Start of Input material

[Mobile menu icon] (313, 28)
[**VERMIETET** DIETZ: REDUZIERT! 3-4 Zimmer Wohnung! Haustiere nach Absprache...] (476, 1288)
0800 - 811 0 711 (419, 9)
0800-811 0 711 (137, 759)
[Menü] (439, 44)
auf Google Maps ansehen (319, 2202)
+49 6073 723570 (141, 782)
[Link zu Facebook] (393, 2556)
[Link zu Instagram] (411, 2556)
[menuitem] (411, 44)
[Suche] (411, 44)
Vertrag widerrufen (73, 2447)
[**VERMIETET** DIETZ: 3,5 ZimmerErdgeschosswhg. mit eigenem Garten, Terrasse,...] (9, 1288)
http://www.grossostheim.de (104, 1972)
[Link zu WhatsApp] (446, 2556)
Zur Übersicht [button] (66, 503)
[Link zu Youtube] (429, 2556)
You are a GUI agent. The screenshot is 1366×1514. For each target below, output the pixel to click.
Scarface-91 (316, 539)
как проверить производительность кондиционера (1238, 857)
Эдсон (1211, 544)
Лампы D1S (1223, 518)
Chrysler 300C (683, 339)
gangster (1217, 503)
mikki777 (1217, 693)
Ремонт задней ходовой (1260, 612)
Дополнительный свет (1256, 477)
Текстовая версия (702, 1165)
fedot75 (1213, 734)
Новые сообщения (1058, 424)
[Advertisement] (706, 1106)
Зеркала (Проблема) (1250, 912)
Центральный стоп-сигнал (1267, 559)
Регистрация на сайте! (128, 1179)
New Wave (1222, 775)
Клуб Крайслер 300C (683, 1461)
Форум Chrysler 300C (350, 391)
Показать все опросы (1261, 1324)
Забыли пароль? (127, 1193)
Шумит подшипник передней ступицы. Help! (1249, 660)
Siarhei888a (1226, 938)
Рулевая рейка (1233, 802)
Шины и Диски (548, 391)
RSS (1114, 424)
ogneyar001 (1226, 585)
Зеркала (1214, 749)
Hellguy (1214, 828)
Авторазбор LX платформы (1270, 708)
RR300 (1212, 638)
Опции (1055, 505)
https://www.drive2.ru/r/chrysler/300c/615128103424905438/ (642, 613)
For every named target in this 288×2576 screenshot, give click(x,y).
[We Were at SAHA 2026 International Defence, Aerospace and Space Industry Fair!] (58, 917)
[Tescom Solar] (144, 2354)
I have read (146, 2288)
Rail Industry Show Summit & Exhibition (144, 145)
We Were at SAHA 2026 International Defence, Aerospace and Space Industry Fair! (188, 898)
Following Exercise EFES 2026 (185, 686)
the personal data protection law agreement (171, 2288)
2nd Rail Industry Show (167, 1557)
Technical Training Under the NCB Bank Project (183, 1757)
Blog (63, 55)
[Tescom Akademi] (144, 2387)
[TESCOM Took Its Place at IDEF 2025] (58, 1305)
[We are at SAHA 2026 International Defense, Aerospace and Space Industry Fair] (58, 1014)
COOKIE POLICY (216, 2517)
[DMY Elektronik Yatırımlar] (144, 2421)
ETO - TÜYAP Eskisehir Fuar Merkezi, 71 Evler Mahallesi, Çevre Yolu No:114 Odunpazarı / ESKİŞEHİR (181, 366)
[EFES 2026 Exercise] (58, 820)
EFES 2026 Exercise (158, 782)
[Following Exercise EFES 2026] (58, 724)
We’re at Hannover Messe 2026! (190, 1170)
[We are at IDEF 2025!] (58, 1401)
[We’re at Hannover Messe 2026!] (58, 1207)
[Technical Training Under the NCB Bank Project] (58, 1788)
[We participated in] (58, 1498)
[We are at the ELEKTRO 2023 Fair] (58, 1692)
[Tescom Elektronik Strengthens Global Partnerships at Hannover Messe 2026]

End of Input material

* Your goal
Each line from the one containing "Авторазбор LX платформы (1270, 708)" through the end of the entries, both included, is to be returned exactly, with no other lines.

* Solution to the exercise
Авторазбор LX платформы (1270, 708)
RR300 (1212, 638)
Опции (1055, 505)
https://www.drive2.ru/r/chrysler/300c/615128103424905438/ (642, 613)
For every named target in this 288×2576 screenshot, give click(x,y).
[We Were at SAHA 2026 International Defence, Aerospace and Space Industry Fair!] (58, 917)
[Tescom Solar] (144, 2354)
I have read (146, 2288)
Rail Industry Show Summit & Exhibition (144, 145)
We Were at SAHA 2026 International Defence, Aerospace and Space Industry Fair! (188, 898)
Following Exercise EFES 2026 (185, 686)
the personal data protection law agreement (171, 2288)
2nd Rail Industry Show (167, 1557)
Technical Training Under the NCB Bank Project (183, 1757)
Blog (63, 55)
[Tescom Akademi] (144, 2387)
[TESCOM Took Its Place at IDEF 2025] (58, 1305)
[We are at SAHA 2026 International Defense, Aerospace and Space Industry Fair] (58, 1014)
COOKIE POLICY (216, 2517)
[DMY Elektronik Yatırımlar] (144, 2421)
ETO - TÜYAP Eskisehir Fuar Merkezi, 71 Evler Mahallesi, Çevre Yolu No:114 Odunpazarı / ESKİŞEHİR (181, 366)
[EFES 2026 Exercise] (58, 820)
EFES 2026 Exercise (158, 782)
[Following Exercise EFES 2026] (58, 724)
We’re at Hannover Messe 2026! (190, 1170)
[We are at IDEF 2025!] (58, 1401)
[We’re at Hannover Messe 2026!] (58, 1207)
[Technical Training Under the NCB Bank Project] (58, 1788)
[We participated in] (58, 1498)
[We are at the ELEKTRO 2023 Fair] (58, 1692)
[Tescom Elektronik Strengthens Global Partnerships at Hannover Messe 2026]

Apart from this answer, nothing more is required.